Start of Data in this exercise
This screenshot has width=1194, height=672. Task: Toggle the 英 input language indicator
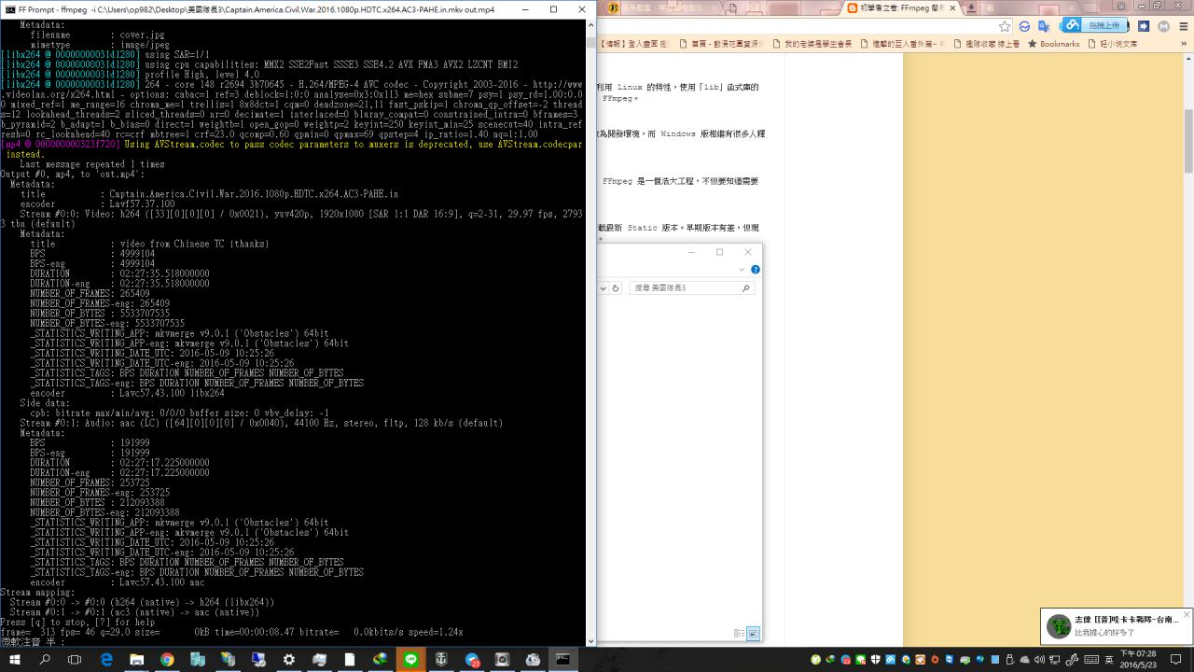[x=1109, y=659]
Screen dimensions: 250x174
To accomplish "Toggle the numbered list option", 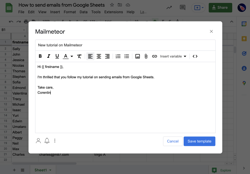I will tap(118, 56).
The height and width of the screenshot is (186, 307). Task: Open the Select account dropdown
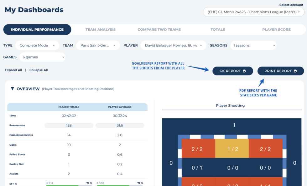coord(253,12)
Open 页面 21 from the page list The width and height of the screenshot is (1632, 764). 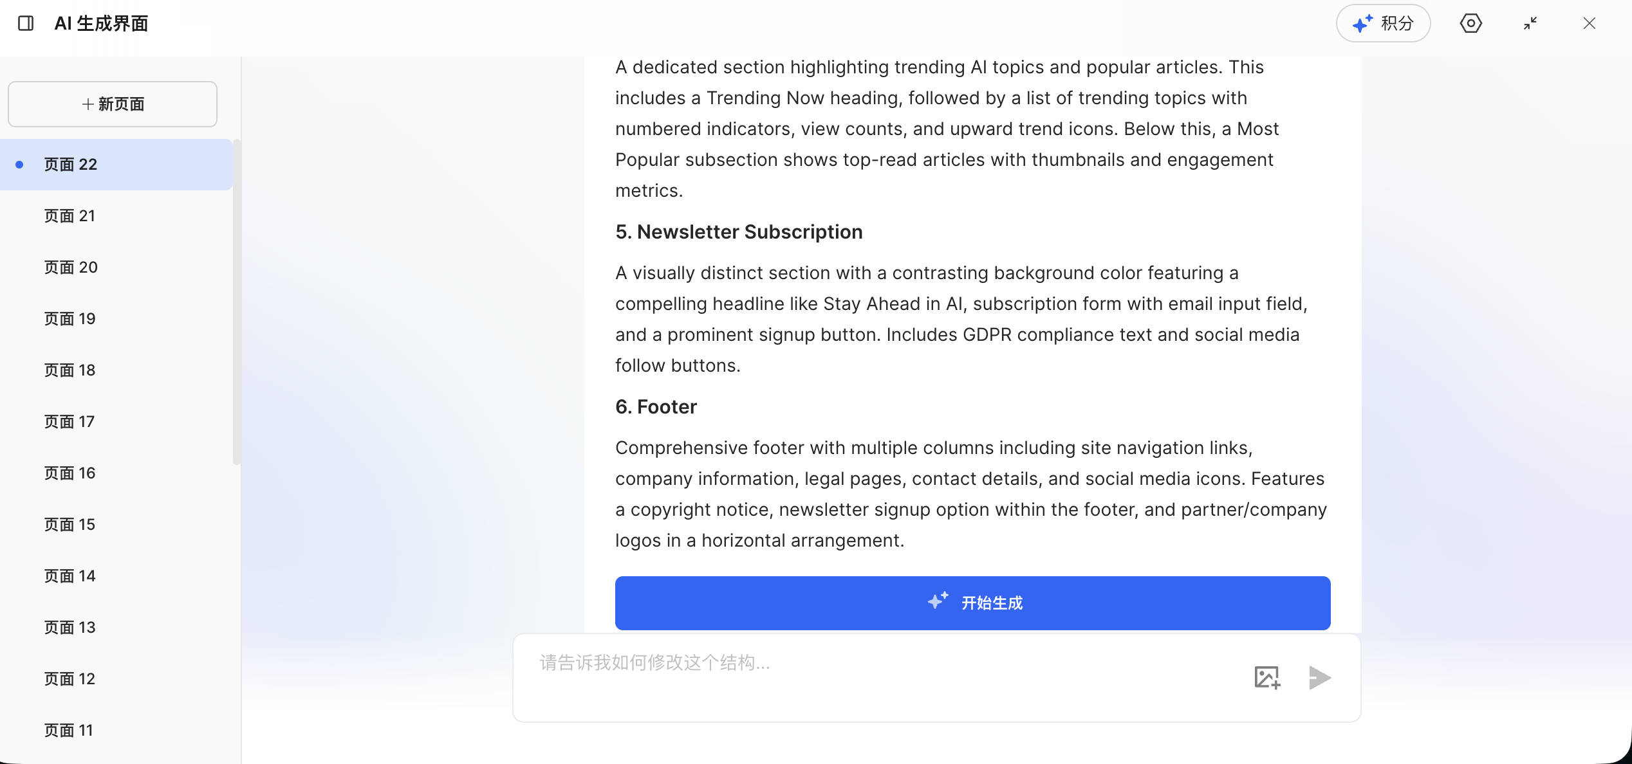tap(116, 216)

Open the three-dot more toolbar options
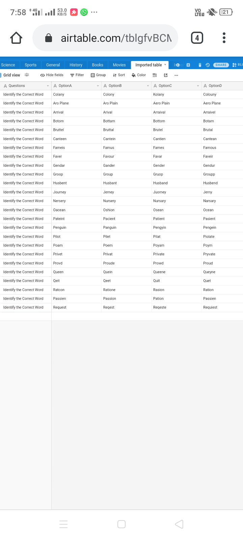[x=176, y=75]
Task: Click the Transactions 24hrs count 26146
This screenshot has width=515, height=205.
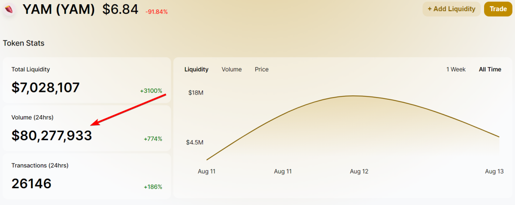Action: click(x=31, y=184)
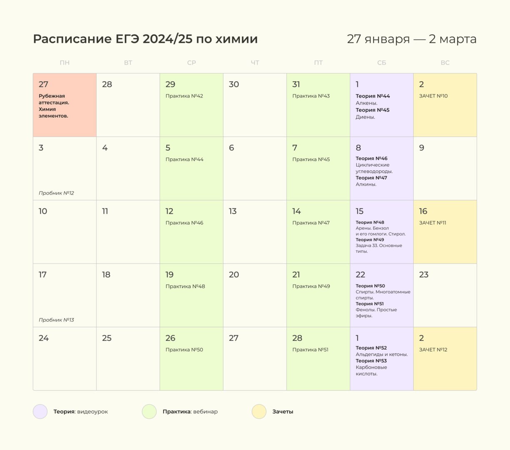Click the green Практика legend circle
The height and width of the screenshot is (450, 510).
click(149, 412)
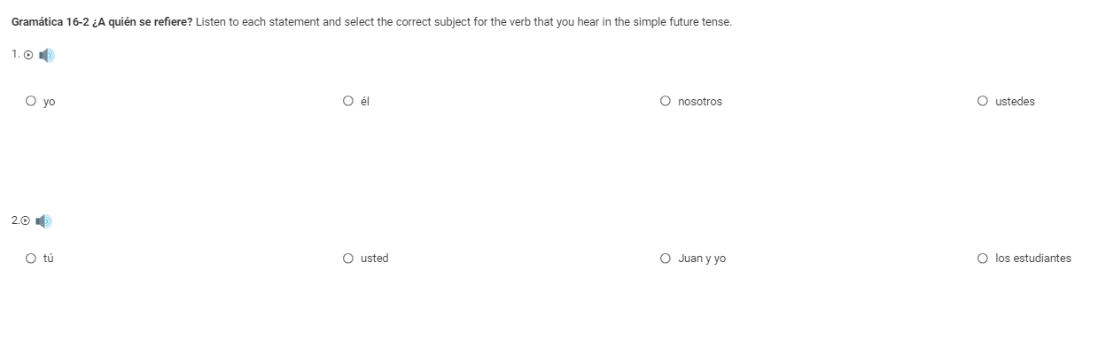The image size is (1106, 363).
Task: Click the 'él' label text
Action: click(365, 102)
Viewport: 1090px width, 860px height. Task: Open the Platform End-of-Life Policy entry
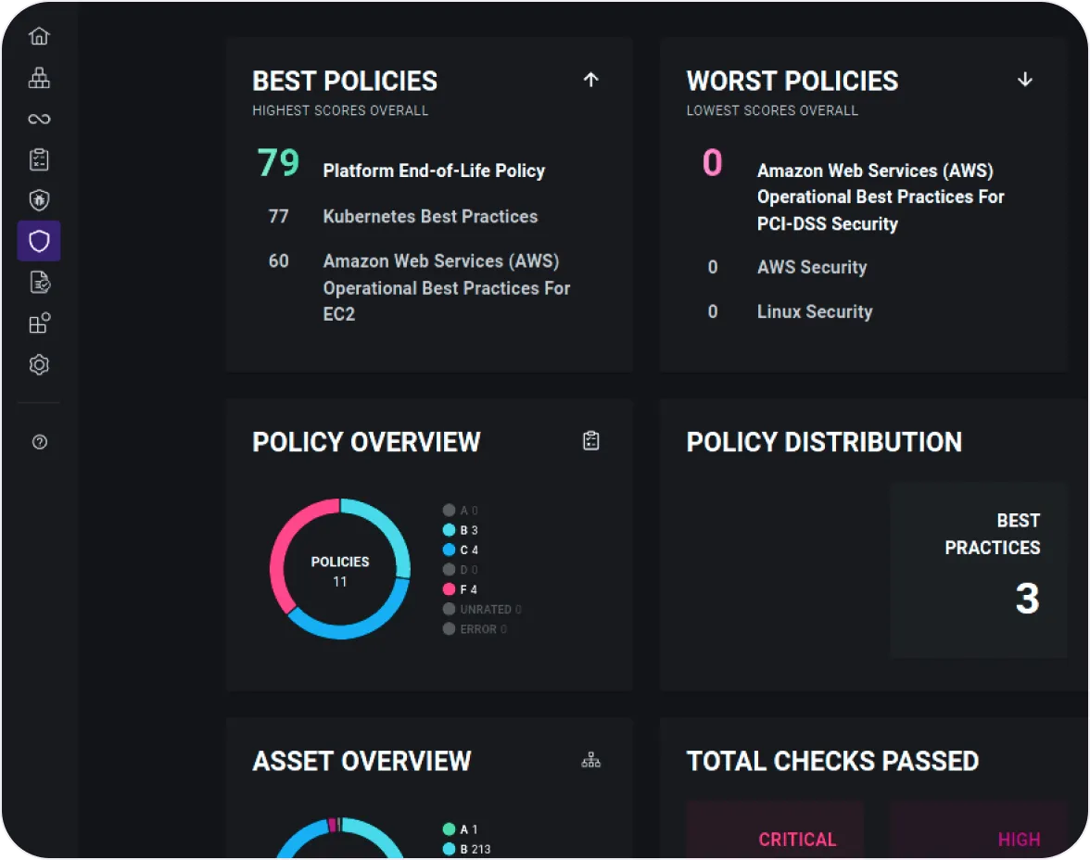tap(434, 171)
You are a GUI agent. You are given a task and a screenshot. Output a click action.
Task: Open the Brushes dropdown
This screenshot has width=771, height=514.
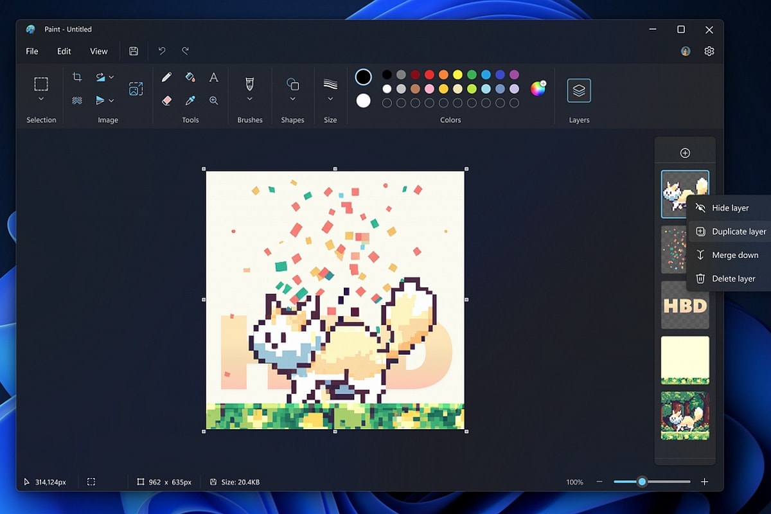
End of Data in this exercise
Return exactly the lines that begin with the one containing "Task: Open the Brushes dropdown" and end with the final line of the data above; include no pictures.

_Worked solution_
Task: Open the Brushes dropdown
This screenshot has width=771, height=514.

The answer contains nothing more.